Goal of the exercise:
In the passage about the UMC's General Conference, how many people actually make up the General Conference?

Selected passage:
::::

Nor can you blame the traditionalists. We, too, are just living out the logical consequences of our belief system. And we would have spared the UMC what it’s going to go through. We would have given everyone a fair shake and played by the rules. Playing by the rules, the trads won the day at the 2019 General Conference outright. Nor was their position an extreme one. In a delegated system such as the UMC’s, the traditionalist majority is filtered through several elite institutions in order to arrive at the 900 people who actually constitute the General Conference. For there to be a trad majority at the general level, there has to be an enormous number of ordinary folks in the Annual Conferences voting for them.
Ah, but what happened in the immediate aftermath of GC 2019 tells the tale. The trads organized themselves well and came out on top in the 2015 GC elections, which entrenched their majorities in delegates to the 2016 and 2019 GCs. They were a minority of US delegates, but an overwhelming majority of non-US delegates. In reaction to 2019, it was the US centrists who upset the applecart. When the progs announced that they would not accept the result of 2019, the centrists went with them. In elections to the ever-more delayed GC 2020, centrists abandoned the trads with horror and put all their faith in a united front with the progs. This has had the result of delivering the US church entirely into the progressives’ hands.

::::

Records:
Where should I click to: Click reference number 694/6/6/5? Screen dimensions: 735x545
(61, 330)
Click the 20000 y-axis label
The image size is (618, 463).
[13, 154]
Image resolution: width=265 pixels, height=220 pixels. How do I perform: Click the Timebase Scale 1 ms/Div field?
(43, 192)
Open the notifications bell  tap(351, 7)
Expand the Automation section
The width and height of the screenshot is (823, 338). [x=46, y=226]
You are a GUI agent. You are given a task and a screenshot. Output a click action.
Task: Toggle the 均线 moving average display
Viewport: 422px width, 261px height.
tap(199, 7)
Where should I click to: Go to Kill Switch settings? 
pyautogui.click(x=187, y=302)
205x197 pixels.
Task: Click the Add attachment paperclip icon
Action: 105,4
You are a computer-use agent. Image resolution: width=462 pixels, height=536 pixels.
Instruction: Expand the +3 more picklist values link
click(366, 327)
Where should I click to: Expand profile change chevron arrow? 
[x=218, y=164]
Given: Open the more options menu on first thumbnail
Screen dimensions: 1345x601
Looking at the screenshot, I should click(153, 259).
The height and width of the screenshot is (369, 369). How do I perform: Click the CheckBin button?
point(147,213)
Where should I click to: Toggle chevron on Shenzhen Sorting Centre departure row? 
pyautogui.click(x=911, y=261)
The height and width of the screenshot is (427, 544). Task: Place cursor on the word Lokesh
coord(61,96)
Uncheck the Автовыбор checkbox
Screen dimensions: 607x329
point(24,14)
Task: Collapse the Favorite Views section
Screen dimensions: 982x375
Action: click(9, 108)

::::

Result for this task:
900 people.